Não espanta assim que, se a primeira
ambição de um pirata fosse enriquecer, a segunda era voltar para casa o quanto
antes. Em casa, alguns piratas bem-sucedidos, tinham prêmios adicionais à
espera. Além de Sir Francis Drake, houve o caso do inglês Henry Morgan. No
comando de uma frota que chegou a ter 36 navios, ele percorreu o mar das
Antilhas durante dezessete anos. Mas em 1672 foi preso e reconduzido à
Inglaterra. Ali, no entanto, foi feito cavaleiro e ainda por cima nomeado
governador da Jamaica – com a incumbência de reprimir a atividade de seus ex-companheiros.
Morgan morreu em 1688, aos 53 anos, em santa paz e cercado de todas as
homenagens.
Foi por essa época, no final do século
XVII, que as colônias inglesas, francesas e holandesas nas Antilhas começaram a
atrair aventureiros de todo tipo. Como não tinham terras e a economia colonial
girava em torno de plantações que utilizavam mão-de-obra escrava, esses
forasteiros acabaram confinados a alguns povoados. Por força do isolamento,
organizaram-se em confrarias para tentar a sorte no mar, dedicando-se também à
pirataria. Como algumas dessas colônias eram pobres, seus governadores, sem
meios de combater os piratas, não tinham outra saída senão aliar-se a eles. Por
isso, alguns portos antilhanos, como Port Royal, Anguila e a ilha de Tortuga,
transformaram-se em célebres esconderijos de piratas.

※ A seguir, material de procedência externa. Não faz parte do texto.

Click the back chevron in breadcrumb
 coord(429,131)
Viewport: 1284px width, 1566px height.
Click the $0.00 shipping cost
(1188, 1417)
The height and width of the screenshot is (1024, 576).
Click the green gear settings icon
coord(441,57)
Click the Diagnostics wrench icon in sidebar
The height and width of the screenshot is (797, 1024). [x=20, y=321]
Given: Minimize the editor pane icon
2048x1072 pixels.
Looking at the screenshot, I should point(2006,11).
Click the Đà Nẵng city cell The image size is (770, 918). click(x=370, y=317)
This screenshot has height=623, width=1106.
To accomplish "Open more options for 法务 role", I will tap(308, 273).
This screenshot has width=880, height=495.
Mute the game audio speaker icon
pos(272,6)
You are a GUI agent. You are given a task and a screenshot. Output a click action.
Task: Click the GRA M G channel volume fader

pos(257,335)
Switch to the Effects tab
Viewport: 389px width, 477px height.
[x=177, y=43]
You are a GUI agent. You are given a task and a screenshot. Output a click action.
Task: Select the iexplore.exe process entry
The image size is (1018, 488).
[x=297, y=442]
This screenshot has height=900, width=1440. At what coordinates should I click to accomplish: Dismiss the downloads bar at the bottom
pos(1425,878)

Tanto nos povoados que freqüentavam
quanto nos seus navios, as regras eram informais. Num livro sobre pirataria,
tema que fascinou o inglês Daniel Defoe (1660-1731), autor do clássico romance
Robinson Crusoé, narra que, muitas vezes, os piratas elegiam democraticamente
seus capitães. Eles também acabaram substituindo a tradicional bandeira
vermelha sem emblema, a marca registrada dos navios corsários, pelo pano negro
estampado com a caveira e os ossos cruzados. Os ladrões do mar, entretanto, já
estavam com os dias contados.
No início do século XVIII, já
estabelecida como a nação mais rica e poderosa do mundo, a Inglaterra dispensou
definitivamente os serviços dos piratas – e declarou aberta a temporada de caça
à pirataria. Assim o governo britânico cumpria com algum atraso o compromisso
assinado em 1670, no Tratado de Madri. A primeira lei inglesa instituindo
tribunais especiais para julgar os piratas capturados data de 1700. Foi graças
a essa lei que o capitão William Kidd acabou executado e teve seu corpo exposto
em Londres em 1701. Dezessete anos depois, chegou a vez de outro pirata famoso,
Edward Teach, o Barba Negra, que assolava as colônias inglesas da costa sudeste
da América do Norte. Ele costumava buscar refúgio em Charleston, na Carolina do
Sul, mas os habitantes do lugar acabariam criando coragem e trataram de dar
cabo de tão perniciosa figura. Assim, Barba Negra terminou seus dias linchado.
Os corsários saíam da história para virar lenda.